Después habrá que esperar casi dos meses para el closing. El 16 de octubre, Toman, Bambounou y Carl Bergé acompañarán a Butch para despedir esta primera temporada de Come To Butch.
Tres fechas en total. Sin intención, al menos por ahora, de convertirla en otra residencia semanal más dentro de un calendario ya saturado de propuestas.
Una residencia difícil de encasillar
Musicalmente tampoco parece haber demasiadas ganas de poner fronteras.
La propuesta recorrerá diferentes formas de house y electrónica: desde sonidos groovy y psicodélicos hasta terrenos más deep o eufóricos. Una amplitud que refleja bastante bien la carrera de un artista acostumbrado a moverse entre registros sin quedar completamente asociado a ninguno.
No es casualidad tampoco la elección de Chinois.
Su formato íntimo, la cercanía entre cabina y público y una pista donde todavía puede verse lo que sucede detrás de los platos encajan con una residencia que quiere recuperar la sensación de estar dentro de un club y no frente a un gran espectáculo.
La propia campaña visual ya había adelantado que esto tampoco sería una residencia demasiado convencional.

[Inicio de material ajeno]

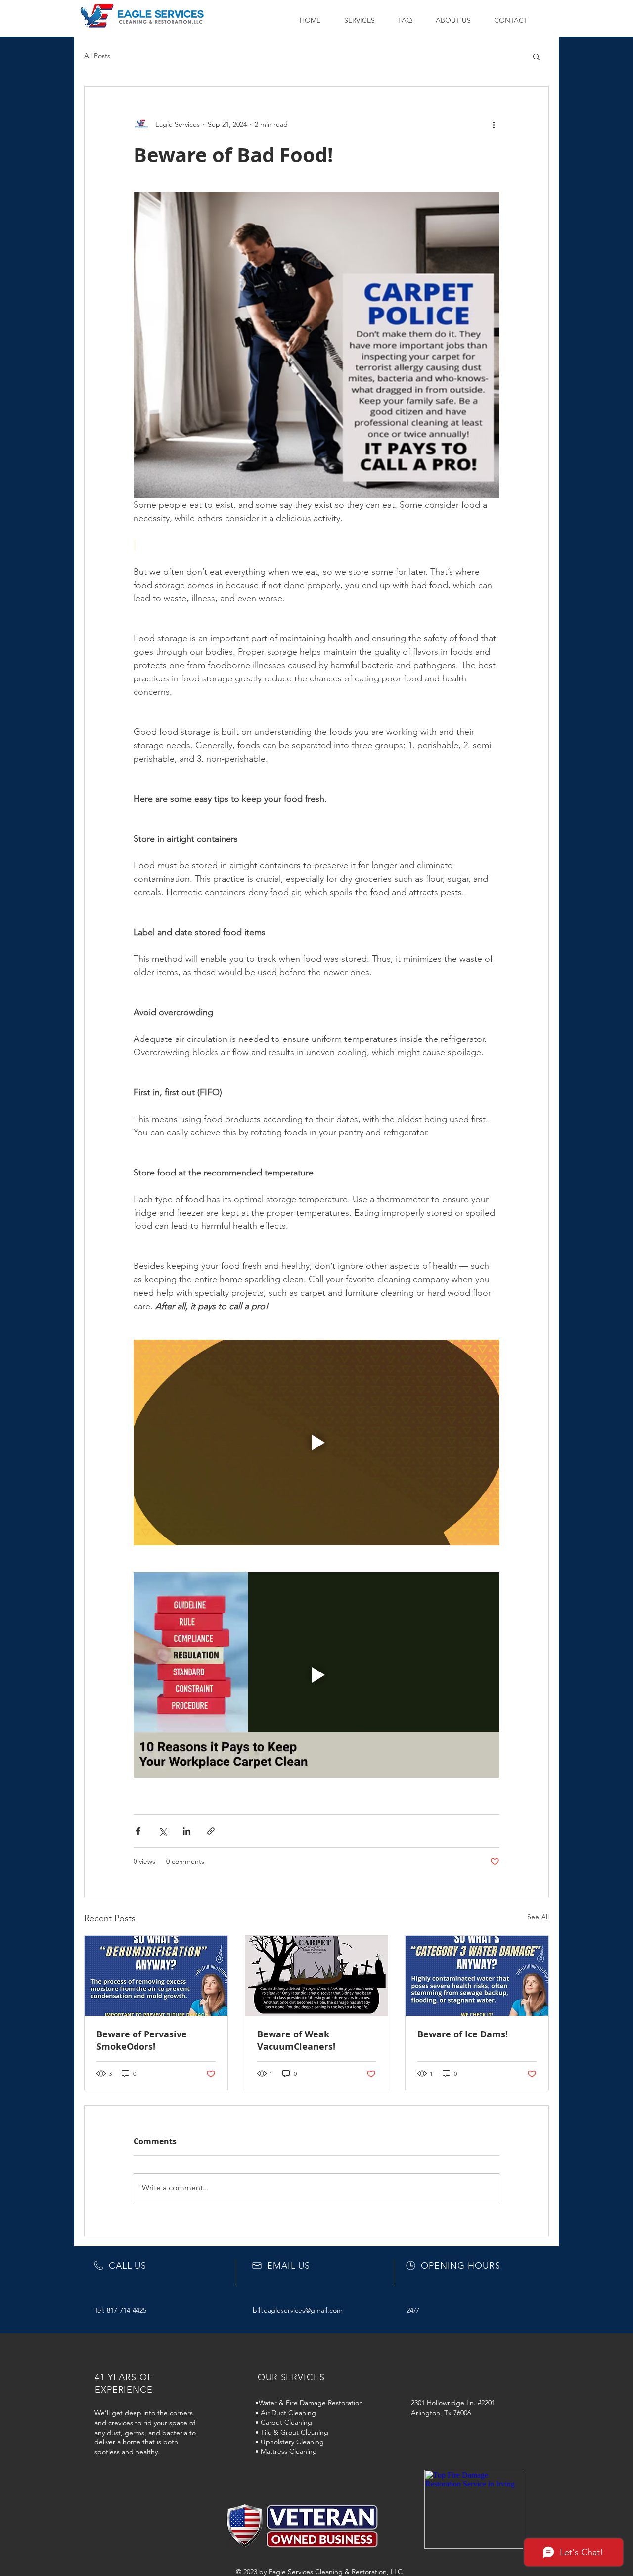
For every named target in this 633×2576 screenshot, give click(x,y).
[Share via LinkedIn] (186, 1831)
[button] (364, 20)
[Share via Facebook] (138, 1831)
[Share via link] (211, 1831)
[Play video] (316, 1442)
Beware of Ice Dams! (462, 2034)
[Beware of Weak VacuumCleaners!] (316, 1976)
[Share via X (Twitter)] (162, 1831)
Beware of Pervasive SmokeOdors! (141, 2040)
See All (538, 1916)
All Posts (97, 55)
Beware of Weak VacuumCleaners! (296, 2040)
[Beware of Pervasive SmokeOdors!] (156, 1976)
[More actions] (493, 124)
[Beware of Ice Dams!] (477, 1976)
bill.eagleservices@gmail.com (298, 2310)
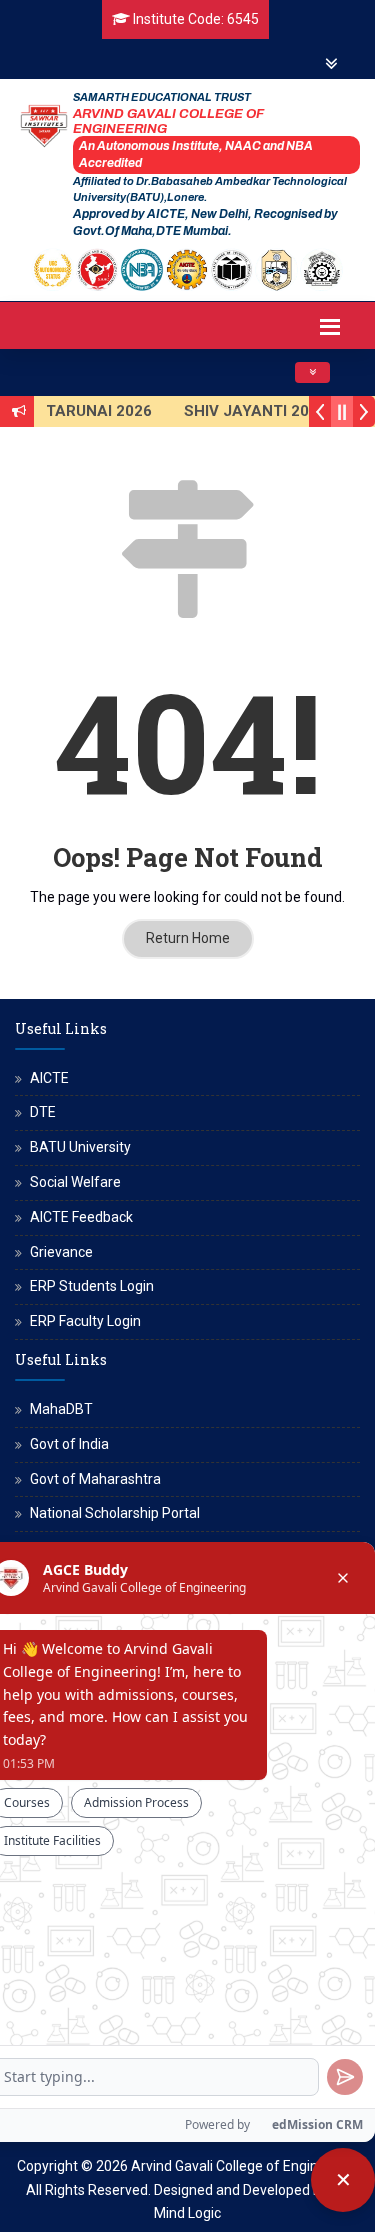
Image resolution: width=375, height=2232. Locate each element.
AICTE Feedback (81, 1217)
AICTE (49, 1078)
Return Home (188, 938)
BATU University (80, 1147)
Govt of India (69, 1444)
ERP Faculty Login (85, 1321)
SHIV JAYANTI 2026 (253, 411)
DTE (43, 1112)
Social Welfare (75, 1182)
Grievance (61, 1252)
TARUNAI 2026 (97, 411)
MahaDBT (61, 1409)
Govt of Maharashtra (95, 1479)
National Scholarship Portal (115, 1513)
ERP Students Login (92, 1286)
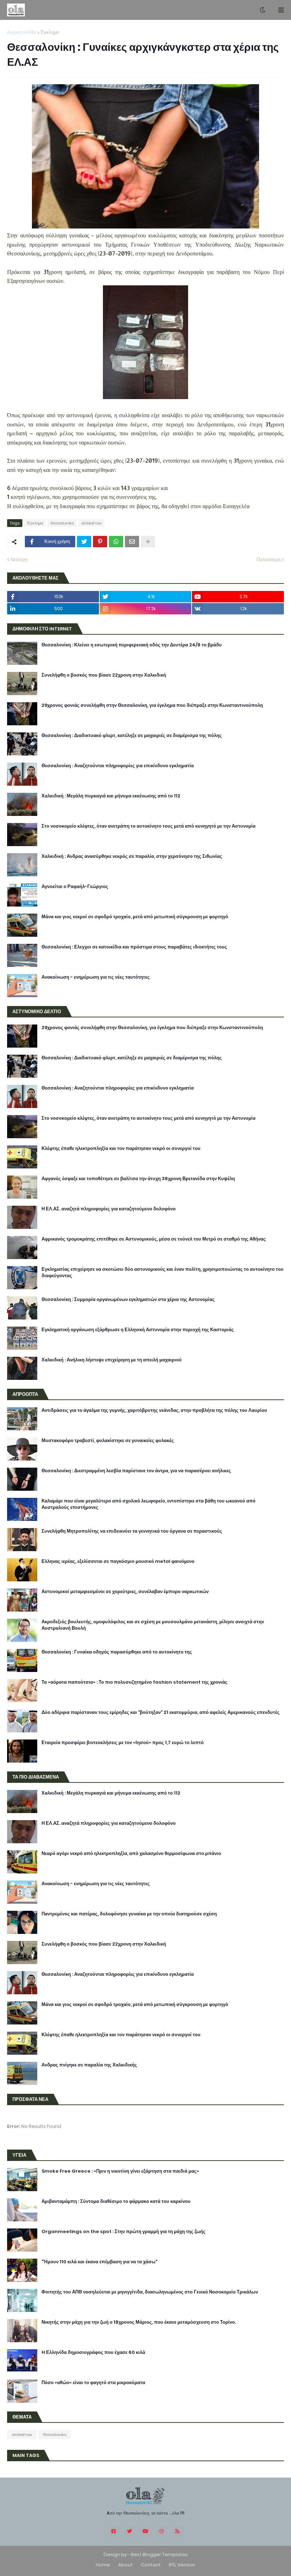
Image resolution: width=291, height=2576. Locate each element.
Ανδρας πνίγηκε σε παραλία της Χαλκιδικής (89, 2065)
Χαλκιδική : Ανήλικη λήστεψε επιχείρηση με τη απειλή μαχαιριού (112, 1360)
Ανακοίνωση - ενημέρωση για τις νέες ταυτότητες (96, 977)
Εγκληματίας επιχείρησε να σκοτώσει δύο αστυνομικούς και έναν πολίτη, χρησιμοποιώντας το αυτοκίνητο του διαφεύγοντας (163, 1272)
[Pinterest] (100, 541)
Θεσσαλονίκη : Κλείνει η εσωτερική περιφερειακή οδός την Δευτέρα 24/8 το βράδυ (132, 645)
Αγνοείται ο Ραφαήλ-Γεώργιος (75, 886)
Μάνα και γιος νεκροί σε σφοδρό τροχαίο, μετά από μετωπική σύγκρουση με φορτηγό (135, 917)
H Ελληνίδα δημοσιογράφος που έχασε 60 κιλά (93, 2352)
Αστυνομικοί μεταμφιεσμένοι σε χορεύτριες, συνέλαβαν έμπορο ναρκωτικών (125, 1591)
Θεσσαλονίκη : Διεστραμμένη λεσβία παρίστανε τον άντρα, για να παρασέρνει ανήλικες (136, 1471)
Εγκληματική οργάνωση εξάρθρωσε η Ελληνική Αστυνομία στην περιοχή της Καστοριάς (138, 1330)
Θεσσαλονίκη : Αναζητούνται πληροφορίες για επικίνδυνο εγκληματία (118, 766)
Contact (151, 2564)
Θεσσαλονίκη (62, 523)
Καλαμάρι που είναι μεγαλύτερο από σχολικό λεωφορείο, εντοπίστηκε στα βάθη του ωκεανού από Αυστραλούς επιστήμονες (149, 1504)
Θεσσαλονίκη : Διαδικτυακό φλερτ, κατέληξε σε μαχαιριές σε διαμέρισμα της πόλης (132, 735)
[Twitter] (84, 541)
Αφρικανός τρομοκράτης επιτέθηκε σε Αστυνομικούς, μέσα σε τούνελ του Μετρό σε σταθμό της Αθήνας (154, 1239)
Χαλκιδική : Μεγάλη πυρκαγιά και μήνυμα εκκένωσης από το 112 (111, 796)
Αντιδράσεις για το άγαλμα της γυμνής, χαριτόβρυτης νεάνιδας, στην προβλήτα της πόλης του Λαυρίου (154, 1410)
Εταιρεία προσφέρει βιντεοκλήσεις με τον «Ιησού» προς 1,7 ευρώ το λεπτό (123, 1742)
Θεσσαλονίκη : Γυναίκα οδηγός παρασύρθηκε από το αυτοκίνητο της (117, 1652)
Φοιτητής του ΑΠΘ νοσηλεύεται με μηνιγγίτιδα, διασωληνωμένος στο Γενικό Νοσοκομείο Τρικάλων (150, 2292)
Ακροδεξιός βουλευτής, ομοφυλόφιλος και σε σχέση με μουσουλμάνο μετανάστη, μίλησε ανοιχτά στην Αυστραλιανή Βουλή (153, 1625)
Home (103, 2564)
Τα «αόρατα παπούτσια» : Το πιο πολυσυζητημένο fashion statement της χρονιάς (134, 1682)
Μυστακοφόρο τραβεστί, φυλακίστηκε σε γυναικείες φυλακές (108, 1440)
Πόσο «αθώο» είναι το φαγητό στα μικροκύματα (93, 2382)
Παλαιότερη (268, 559)
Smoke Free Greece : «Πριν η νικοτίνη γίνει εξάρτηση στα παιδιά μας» (120, 2171)
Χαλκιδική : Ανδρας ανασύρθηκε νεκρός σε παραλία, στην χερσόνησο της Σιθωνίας (132, 856)
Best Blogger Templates (159, 2554)
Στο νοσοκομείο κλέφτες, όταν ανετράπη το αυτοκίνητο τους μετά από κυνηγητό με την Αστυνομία (149, 826)
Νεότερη (19, 559)
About (125, 2564)
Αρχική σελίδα (21, 32)
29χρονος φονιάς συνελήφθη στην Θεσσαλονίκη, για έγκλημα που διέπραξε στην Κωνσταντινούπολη (152, 705)
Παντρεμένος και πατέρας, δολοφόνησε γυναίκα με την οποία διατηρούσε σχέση (129, 1914)
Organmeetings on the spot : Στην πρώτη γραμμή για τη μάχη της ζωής (123, 2231)
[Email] (132, 541)
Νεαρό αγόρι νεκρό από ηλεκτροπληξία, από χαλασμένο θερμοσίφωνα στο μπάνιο (131, 1853)
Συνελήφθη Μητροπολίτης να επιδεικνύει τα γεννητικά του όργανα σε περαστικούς (132, 1531)
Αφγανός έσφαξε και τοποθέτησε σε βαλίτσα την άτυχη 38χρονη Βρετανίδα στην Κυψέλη (138, 1179)
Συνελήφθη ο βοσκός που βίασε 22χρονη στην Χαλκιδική (104, 675)
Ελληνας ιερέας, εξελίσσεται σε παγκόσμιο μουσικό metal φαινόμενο (118, 1561)
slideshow (91, 523)
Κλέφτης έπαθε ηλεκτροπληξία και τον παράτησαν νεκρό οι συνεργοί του (121, 1148)
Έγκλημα (49, 32)
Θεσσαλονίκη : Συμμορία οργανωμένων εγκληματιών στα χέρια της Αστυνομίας (128, 1299)
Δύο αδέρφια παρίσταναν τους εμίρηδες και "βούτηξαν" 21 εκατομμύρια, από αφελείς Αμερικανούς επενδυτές (161, 1712)
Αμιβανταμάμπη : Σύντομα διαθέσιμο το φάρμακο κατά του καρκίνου (116, 2201)
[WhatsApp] (116, 541)
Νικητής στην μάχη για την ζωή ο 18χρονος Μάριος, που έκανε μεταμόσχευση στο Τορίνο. (139, 2322)
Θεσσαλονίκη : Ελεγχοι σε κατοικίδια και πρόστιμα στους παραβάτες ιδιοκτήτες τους (134, 947)
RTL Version (182, 2564)
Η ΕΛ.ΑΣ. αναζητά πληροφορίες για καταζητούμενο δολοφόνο (109, 1209)
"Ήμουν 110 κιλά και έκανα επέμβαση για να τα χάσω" (99, 2262)
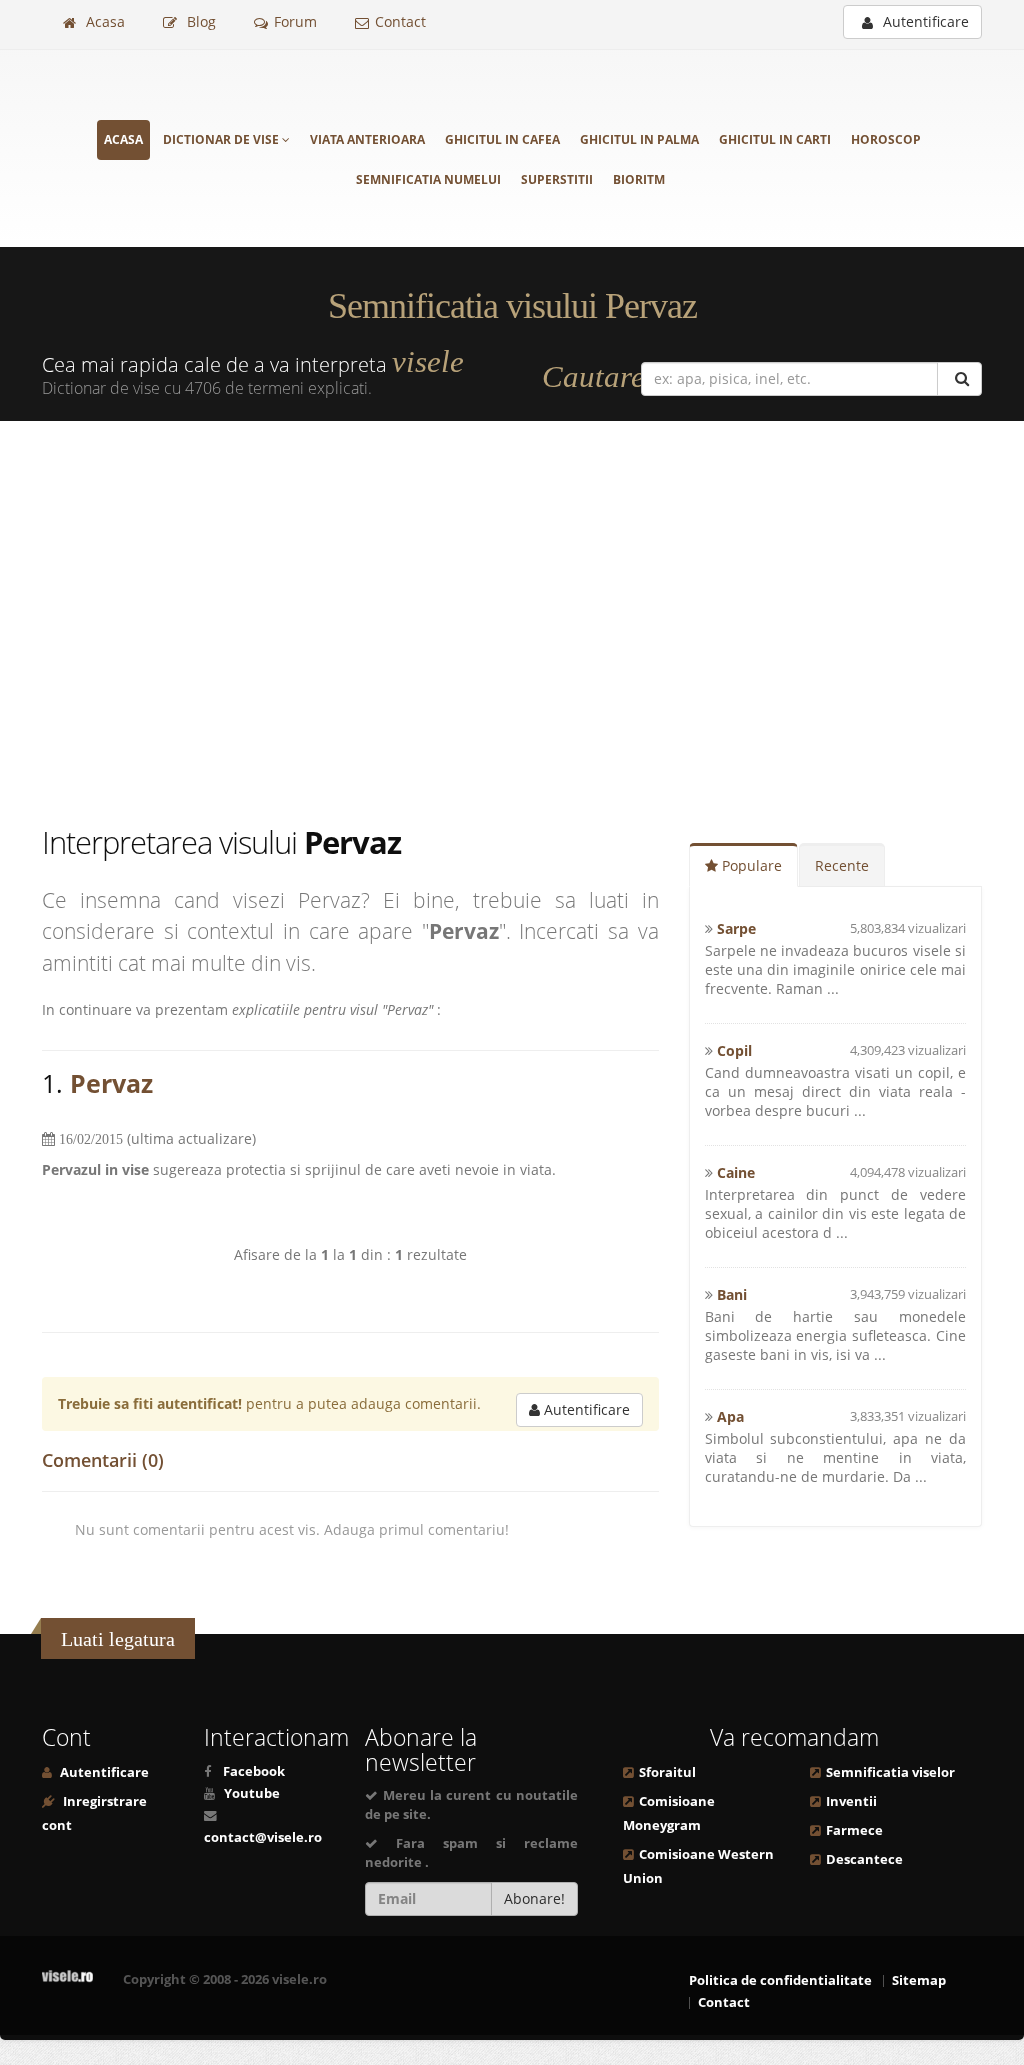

Butch aparece convertido sucesivamente en sirena, bruja, showgirl, vidente, cowboy o mujer barbuda, siempre repitiendo la misma invitación: Come To Butch.
Humor y cierta dosis de absurdo que llevan años formando parte de su personalidad, mucho antes de que convertir al DJ en creador de contenido fuese prácticamente una exigencia de la industria.
Butch, bajo sus propias reglas
La residencia llega además en un momento especialmente activo para el productor, después de publicar recientemente música en sellos como Rekids, Life And Death, Cocoon, Running Back, Permanent Vacation y su propio Finicky, con nuevos trabajos previstos en Saved Records y VOD.
Su verano también lo ha llevado por festivales europeos y dejó uno de sus momentos destacados con un B2B de cuatro horas junto a Seth Troxler en Monegros.
Pero quizá Come To Butch cuente mejor que cualquier release dónde está ahora mismo el artista.
Después de tantos años adaptándose a las fiestas de otros, Ibiza finalmente le ha dado tres noches para construir la suya.
Y Butch, evidentemente, ha decidido hacerla a su manera.